- Excerpt:
While attending public school at Crenshaw High, I saw first-hand how content proficiency, culturally responsive education, and committed educators can transform the trajectory of low-income and marginalized communities. The revelations of systemic inequities, uncovered in my Social Studies classes, inspired me to become an educator — ultimately leading me to justice-informed youth, a population I knew required the most support.
Unfortunately, my years teaching young people in Los Angeles County Office of Education (LACOE) court schools has shown me these inequities persist at alarming rates.
Despite society claiming to want to correct racial inequities in the justice and education systems following the murder of George Floyd and in the wake of the COVID-19 pandemic, students in court schools, 90% of whom are students of color, have been left behind. Our school district has received an ongoing “Red” or “Orange” — not good — status on the California School Dashboard for every hall or camp on testing outcomes. Prior to the state’s mandate to halt or reduce suspensions, schools suspended students at extremely high rates, and graduated them at extremely low rates. LACOE was recently sued by the California Department of Justice due its lack of services for students.
Why is LACOE failing?
Let’s begin with the center of the impetus for student achievement and a larger contributing factor. “In 2015, 30% of states did not require juvenile detention facilities to participate in state education accountability systems, and 39% had juvenile detention facilities that did not meet national education accreditation standards,” according to Urban Institute. If the state doesn’t insist on high expectations or envision student achievement in our settings, how would our schools? A major paradigm shift is overdue.
As LACOE educators, we have 300 minutes a day for five days a week to develop, inspire and transform the hearts and minds of marginalized youth. Despite this golden opportunity for change, I’ve seen student success and achievement become an afterthought — often due to sheer ignorance by leaders. Uncoordinated strategies for transitioning students have perpetuated the recidivism rates, and cronyism has prevented conversations about best practices. Educational standards have been cast aside within a broken system that now functions primarily as fuel for the school-to-prison pipeline.

- Stored items:
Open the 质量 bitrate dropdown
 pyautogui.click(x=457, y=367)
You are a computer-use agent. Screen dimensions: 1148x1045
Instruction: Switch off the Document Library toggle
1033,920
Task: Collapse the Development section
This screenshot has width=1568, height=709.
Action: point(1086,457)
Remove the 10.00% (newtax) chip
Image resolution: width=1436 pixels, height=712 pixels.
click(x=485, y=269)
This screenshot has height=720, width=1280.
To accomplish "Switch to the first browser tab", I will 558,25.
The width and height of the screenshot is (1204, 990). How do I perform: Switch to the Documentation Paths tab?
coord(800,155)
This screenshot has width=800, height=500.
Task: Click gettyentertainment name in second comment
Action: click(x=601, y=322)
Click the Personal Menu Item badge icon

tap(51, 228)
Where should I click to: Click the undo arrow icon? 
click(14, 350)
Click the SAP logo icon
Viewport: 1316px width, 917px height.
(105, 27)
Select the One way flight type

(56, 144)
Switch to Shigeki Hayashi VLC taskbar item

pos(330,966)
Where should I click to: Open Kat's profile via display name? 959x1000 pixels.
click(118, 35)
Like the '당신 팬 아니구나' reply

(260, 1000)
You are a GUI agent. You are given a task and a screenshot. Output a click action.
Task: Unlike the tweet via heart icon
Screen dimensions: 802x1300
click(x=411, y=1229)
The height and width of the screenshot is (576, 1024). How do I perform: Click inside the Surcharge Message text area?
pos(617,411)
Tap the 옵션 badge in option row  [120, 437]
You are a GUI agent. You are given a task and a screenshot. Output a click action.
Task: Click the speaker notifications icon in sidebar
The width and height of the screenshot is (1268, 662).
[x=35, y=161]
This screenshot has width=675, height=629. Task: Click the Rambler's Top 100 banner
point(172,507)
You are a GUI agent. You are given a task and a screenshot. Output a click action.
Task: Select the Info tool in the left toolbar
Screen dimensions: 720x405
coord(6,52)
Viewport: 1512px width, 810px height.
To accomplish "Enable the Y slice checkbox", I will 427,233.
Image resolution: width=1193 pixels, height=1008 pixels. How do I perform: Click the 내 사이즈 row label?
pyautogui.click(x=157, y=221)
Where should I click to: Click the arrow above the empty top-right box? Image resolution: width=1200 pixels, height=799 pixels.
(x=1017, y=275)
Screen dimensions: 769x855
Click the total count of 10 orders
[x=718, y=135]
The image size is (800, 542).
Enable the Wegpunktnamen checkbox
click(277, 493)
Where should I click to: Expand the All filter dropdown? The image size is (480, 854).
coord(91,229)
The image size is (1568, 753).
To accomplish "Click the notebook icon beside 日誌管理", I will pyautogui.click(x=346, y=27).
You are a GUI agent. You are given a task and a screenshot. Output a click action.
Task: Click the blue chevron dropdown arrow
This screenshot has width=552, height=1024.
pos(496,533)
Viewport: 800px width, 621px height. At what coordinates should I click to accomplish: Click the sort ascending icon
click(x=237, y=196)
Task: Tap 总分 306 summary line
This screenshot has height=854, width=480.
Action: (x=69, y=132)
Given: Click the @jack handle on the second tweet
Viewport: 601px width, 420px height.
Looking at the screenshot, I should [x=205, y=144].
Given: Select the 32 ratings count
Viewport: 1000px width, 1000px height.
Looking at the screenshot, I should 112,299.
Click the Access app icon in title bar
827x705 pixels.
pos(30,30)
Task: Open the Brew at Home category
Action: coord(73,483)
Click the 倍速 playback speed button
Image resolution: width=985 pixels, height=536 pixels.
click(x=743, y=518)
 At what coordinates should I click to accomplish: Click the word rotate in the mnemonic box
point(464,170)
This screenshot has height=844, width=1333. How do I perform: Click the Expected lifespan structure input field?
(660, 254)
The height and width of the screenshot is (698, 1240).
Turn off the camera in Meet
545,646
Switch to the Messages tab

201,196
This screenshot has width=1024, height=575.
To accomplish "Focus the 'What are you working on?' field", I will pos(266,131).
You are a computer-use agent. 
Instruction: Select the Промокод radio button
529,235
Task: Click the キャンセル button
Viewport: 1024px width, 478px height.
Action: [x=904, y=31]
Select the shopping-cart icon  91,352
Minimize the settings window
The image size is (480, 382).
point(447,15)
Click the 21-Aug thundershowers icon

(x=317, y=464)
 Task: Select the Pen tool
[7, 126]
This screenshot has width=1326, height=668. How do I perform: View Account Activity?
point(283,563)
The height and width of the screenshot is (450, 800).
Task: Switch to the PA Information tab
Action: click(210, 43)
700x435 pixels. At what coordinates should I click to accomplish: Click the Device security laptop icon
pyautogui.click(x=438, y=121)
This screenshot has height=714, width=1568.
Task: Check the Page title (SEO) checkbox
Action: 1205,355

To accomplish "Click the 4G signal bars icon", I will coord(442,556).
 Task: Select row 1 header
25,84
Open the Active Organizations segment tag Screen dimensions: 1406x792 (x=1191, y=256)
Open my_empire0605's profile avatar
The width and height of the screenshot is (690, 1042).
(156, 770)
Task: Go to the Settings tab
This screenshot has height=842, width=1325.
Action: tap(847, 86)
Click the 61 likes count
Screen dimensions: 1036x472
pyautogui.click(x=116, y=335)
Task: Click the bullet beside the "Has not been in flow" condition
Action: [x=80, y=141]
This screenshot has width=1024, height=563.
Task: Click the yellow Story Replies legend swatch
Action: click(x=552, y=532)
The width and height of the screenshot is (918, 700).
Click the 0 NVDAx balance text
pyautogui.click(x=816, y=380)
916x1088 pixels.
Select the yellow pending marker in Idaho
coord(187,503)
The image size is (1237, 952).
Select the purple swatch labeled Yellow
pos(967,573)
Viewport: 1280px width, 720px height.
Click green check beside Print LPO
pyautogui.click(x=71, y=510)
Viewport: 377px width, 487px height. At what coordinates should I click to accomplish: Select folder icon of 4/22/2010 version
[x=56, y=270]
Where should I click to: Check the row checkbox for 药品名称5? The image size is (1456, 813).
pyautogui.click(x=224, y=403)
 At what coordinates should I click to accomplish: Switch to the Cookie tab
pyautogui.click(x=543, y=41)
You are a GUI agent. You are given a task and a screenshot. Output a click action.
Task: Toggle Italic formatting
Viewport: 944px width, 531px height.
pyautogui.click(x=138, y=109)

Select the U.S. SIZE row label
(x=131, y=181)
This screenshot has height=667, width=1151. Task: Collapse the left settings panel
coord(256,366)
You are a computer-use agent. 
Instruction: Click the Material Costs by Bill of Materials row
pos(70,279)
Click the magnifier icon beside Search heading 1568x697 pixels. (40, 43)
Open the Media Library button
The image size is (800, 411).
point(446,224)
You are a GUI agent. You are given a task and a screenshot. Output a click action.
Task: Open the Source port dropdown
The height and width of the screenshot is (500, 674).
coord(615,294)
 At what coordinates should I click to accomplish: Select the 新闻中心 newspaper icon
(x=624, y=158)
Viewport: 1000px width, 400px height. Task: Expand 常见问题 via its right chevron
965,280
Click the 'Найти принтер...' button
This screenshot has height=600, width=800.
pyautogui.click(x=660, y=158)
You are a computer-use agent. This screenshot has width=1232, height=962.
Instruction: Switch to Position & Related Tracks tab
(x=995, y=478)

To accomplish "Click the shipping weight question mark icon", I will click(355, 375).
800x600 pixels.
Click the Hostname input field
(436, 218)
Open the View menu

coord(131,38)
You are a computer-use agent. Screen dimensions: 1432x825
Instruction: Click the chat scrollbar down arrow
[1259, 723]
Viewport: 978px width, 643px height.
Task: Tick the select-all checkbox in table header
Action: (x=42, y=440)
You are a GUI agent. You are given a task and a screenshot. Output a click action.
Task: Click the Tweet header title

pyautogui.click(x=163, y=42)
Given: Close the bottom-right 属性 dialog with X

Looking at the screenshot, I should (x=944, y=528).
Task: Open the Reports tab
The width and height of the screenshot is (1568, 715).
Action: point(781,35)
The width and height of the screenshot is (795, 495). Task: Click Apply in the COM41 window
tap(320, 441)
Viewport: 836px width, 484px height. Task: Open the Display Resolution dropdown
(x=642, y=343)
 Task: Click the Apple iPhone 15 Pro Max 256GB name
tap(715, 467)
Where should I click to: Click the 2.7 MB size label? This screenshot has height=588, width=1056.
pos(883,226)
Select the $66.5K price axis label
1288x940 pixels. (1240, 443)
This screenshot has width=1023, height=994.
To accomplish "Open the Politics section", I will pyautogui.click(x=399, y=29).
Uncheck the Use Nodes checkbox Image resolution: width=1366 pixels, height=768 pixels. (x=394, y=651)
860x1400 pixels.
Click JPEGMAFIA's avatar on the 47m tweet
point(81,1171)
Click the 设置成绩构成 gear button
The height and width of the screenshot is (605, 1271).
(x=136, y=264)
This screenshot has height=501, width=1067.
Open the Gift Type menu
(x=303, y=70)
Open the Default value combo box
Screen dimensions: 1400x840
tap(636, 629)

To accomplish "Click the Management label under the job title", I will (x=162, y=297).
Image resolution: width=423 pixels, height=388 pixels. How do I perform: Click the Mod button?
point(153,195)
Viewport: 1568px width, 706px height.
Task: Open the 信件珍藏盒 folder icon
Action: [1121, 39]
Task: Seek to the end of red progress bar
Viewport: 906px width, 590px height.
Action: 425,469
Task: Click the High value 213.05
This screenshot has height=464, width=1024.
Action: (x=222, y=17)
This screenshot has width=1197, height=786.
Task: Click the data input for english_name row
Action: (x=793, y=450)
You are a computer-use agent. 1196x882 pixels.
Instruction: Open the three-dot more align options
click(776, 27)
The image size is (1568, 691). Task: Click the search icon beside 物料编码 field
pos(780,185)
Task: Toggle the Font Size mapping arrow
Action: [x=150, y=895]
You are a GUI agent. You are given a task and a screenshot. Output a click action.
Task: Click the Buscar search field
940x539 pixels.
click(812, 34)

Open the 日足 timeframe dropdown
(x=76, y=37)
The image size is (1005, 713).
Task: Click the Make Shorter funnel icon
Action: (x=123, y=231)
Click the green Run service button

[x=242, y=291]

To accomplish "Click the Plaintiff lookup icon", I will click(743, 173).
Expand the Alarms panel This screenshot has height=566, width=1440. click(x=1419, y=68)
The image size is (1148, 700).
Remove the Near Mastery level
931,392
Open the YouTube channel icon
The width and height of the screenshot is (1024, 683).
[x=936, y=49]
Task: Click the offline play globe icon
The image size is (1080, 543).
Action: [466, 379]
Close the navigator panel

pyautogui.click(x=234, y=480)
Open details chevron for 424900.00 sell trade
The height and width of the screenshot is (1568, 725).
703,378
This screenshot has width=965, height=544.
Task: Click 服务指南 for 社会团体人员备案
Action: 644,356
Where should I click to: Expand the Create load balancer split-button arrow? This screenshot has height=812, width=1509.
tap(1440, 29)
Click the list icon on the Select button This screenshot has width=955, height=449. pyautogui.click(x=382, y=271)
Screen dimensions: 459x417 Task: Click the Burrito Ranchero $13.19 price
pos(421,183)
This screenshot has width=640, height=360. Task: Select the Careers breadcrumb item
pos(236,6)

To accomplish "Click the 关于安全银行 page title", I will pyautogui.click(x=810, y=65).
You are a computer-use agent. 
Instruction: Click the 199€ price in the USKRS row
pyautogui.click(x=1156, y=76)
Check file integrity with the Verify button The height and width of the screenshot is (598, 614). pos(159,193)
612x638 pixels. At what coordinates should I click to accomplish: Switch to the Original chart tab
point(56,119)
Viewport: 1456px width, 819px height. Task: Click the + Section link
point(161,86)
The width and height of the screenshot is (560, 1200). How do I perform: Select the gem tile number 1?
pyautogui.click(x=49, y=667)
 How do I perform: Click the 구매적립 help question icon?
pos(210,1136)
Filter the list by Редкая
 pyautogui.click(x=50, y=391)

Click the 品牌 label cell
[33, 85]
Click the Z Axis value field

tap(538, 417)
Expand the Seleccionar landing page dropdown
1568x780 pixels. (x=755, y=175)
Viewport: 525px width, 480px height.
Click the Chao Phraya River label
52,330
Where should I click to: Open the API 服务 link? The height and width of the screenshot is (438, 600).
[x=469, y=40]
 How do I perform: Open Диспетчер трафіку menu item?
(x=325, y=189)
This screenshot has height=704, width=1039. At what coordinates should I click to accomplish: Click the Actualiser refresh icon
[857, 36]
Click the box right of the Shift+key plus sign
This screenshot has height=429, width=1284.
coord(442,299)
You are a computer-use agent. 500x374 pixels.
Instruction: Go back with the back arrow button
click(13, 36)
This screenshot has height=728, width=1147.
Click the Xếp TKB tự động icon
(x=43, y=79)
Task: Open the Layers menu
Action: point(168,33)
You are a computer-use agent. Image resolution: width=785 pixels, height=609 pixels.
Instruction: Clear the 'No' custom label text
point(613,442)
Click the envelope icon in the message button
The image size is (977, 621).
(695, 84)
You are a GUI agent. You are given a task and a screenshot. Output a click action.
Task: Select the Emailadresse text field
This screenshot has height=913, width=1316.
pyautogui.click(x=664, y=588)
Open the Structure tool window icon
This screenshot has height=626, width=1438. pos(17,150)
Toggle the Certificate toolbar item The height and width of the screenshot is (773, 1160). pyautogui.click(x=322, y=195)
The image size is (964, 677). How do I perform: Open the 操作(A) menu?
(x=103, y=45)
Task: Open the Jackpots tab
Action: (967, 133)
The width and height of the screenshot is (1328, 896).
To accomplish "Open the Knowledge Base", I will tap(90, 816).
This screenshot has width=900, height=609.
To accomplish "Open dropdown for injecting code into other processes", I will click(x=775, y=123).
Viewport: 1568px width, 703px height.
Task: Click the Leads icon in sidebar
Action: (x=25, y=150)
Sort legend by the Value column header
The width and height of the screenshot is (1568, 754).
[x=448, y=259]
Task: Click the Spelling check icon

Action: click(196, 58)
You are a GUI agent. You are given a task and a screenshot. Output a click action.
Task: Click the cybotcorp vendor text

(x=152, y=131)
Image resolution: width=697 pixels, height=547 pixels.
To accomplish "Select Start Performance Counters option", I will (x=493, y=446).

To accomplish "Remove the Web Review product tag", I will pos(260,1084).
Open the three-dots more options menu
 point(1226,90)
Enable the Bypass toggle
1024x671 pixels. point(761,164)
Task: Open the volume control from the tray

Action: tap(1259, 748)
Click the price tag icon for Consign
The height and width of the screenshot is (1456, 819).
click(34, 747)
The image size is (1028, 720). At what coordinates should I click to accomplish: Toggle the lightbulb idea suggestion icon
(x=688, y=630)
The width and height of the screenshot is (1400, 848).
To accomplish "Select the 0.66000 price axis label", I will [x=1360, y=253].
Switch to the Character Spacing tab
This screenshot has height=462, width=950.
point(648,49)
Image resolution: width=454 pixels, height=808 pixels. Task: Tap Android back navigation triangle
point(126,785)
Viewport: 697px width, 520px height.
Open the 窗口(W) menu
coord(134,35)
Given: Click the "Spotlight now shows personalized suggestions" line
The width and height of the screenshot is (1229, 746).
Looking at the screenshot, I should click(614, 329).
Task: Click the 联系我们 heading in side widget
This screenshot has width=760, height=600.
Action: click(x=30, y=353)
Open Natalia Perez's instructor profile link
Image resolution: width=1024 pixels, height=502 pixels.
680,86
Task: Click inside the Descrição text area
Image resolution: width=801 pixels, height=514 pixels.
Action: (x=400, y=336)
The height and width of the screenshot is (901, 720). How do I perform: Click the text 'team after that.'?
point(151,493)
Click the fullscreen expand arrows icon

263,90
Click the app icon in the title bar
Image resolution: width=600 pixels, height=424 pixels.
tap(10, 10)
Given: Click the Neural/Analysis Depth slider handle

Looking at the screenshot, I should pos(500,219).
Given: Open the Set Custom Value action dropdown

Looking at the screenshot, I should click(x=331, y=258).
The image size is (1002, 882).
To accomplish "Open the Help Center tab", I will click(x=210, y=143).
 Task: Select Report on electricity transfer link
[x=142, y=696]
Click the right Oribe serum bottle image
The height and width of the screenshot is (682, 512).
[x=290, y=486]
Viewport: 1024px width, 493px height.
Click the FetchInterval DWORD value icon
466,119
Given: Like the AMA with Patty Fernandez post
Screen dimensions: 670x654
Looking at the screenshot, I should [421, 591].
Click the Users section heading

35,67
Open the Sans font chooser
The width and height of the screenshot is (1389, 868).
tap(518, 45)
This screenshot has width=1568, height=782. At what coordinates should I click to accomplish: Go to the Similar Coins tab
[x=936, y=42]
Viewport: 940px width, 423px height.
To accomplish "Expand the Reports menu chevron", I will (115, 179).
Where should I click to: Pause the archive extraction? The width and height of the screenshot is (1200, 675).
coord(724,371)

- Work order:
Reproduce the essay on court schools word for word, covering everything from "As LACOE educators, we" down to "the school-to-prison pipeline.". These records have no connection to the essay on court schools.

- The answer:
As LACOE educators, we have 300 minutes a day for five days a week to develop, inspire and transform the hearts and minds of marginalized youth. Despite this golden opportunity for change, I’ve seen student success and achievement become an afterthought — often due to sheer ignorance by leaders. Uncoordinated strategies for transitioning students have perpetuated the recidivism rates, and cronyism has prevented conversations about best practices. Educational standards have been cast aside within a broken system that now functions primarily as fuel for the school-to-prison pipeline.